Le monde rejette les armes nucléaires – la Suisse détourne (encore) le regard

La Suisse reste à l’écart du Traité sur l’interdiction des armes nucléaires (TIAN). Bien que le Conseil national et le Conseil des États aient, à plusieurs reprises, appelé le Conseil fédéral à y adhérer, ce dernier refuse toujours de signer le traité. Une tribune de Florian Eblenkamp, chargé de plaidoyer à ICAN

Officiellement, le gouvernement invoque des considérations de sécurité depuis le début de la guerre en Ukraine. Mais cet argument ne tient plus : dans sa réponse à une interpellation du conseiller national Beat Flach, le Conseil fédéral a dû reconnaître qu’une adhésion n’entraînerait aucune conséquence sur la coopération avec les partenaires internationaux. L’argument central ne tient donc plus, et il ne reste qu’une simple hésitation politique.

Pour un pays qui se veut traditionnellement gardien du droit international humanitaire, une telle position est difficile à comprendre. La Suisse ne possède pas d’armes nucléaires, et sa législation nationale oblige le gouvernement à mener une politique de sécurité et de relations extérieures exempte d’armes atomiques. Sa neutralité et sa tradition humanitaire devraient non seulement rendre une adhésion au TIAN évidente, mais même la rendre impérative. Pourtant, sans pression publique, rien ne bouge. C’est pourquoi il ne reste que la voie de l’initiative populaire : près de 100 000 signatures ont déjà été récoltées, mais pour garantir un nombre suffisant de voix valides, il en faut environ 120 000, et ce, dans les plus brefs délais.

Une majorité mondiale pour l’interdiction des armes nucléaires

Pendant que la Suisse bloque, le monde avance. Le 26 septembre 2025, le Kirghizistan et le Ghana ont signé ou ratifié le TIAN. Le traité atteint ainsi un jalon historique : une majorité mondiale des États s’est désormais prononcée clairement contre les armes nucléaires. Huit ans seulement après son adoption par l’Assemblée générale de l’ONU, et moins de cinq ans après son entrée en vigueur, le TIAN repose déjà sur une base aussi large que celle qu’avait le Traité de non-prolifération nucléaire à ses débuts.

Les motivations sont claires. « Nous croyons que la sécurité naît de la coopération et de la confiance, non des armes », a déclaré le ministre kirghize des Affaires étrangères Jeenbek Kulubayev. Le président ghanéen John Dramani Mahama a parlé d’une « réaffirmation de l’engagement historique en faveur du désarmement et de la paix internationale ». Ces déclarations représentent de nombreux pays qui ont le courage de tourner le dos au vieux dogme de la dissuasion nucléaire.
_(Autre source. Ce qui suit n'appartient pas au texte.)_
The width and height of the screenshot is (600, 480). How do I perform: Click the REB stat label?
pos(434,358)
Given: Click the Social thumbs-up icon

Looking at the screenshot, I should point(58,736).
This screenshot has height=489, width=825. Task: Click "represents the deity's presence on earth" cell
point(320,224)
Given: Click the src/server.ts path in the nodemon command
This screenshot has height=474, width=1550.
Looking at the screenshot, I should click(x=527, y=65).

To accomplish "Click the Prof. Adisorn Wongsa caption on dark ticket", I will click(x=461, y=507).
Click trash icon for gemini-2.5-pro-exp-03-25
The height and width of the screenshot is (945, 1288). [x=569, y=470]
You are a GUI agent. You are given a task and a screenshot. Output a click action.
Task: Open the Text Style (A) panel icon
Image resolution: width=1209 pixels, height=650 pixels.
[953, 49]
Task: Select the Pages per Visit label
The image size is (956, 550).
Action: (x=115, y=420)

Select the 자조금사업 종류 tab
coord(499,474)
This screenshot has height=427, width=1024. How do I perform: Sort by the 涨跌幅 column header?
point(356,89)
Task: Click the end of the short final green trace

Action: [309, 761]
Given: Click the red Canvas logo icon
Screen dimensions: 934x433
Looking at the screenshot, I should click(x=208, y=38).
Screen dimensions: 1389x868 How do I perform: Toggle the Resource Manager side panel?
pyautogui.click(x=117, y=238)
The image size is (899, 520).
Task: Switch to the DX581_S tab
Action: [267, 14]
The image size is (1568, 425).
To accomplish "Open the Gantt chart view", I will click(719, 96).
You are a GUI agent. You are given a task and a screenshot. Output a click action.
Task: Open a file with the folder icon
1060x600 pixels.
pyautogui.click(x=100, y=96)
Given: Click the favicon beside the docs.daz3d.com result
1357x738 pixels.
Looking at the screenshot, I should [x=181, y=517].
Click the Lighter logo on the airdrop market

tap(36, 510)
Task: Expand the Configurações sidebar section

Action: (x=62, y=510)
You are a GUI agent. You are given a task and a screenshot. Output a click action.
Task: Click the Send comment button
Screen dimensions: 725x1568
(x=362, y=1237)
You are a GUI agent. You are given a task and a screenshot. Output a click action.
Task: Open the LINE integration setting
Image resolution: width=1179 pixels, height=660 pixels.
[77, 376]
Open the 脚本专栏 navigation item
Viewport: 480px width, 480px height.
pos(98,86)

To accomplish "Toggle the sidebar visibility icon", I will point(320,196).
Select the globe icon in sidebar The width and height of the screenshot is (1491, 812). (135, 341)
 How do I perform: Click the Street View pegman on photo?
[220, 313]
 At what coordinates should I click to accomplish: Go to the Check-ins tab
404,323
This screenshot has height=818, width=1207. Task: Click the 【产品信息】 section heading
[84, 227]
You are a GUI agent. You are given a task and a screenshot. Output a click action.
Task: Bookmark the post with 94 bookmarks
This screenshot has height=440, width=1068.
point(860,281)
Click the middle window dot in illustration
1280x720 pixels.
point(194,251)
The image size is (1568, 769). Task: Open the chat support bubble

Une pression croissante sur les puissances nucléaires

À chaque nouvelle adhésion, cela devient plus évident : les puissances nucléaires et leurs alliés ne sont pas la majorité, mais une minorité de plus en plus isolée. Le TIAN crée une nouvelle norme internationale qui condamne les armes nucléaires, tout comme le droit international a jadis proscrit les armes chimiques et biologiques. Cette évolution accroît la pression diplomatique sur les États qui s’accrochent encore à leurs arsenaux atomiques, et renforce aussi la responsabilité de ceux qui refusent toujours de s’engager.

Une source d’inspiration pour la Suisse

Quatre-vingts ans après les bombardements d’Hiroshima et de Nagasaki, l’objectif est plus clair que jamais : les armes nucléaires doivent disparaître. Leur pouvoir destructeur est unique, leurs conséquences humanitaires sont sans limites et se répercutent sur plusieurs générations. Qu’une majorité mondiale d’États soutienne aujourd’hui le TIAN est un signe d’espoir historique. Que la Suisse n’en fasse pas partie est un scandale.

Cette situation devrait être pour nous à la fois un avertissement et une source d’inspiration. L’inaction du Conseil fédéral n’est plus acceptable. Si des pays d’Afrique, d’Asie, d’Amérique latine et d’Europe montrent qu’une position claire contre les armes nucléaires est possible, la Suisse ne peut plus rester à l’écart. Grâce à l’initiative populaire, nous avons l’occasion de forcer le gouvernement à agir et de placer enfin notre pays du bon côté de l’histoire; pour un monde plus sûr, plus juste et libéré des armes nucléaires.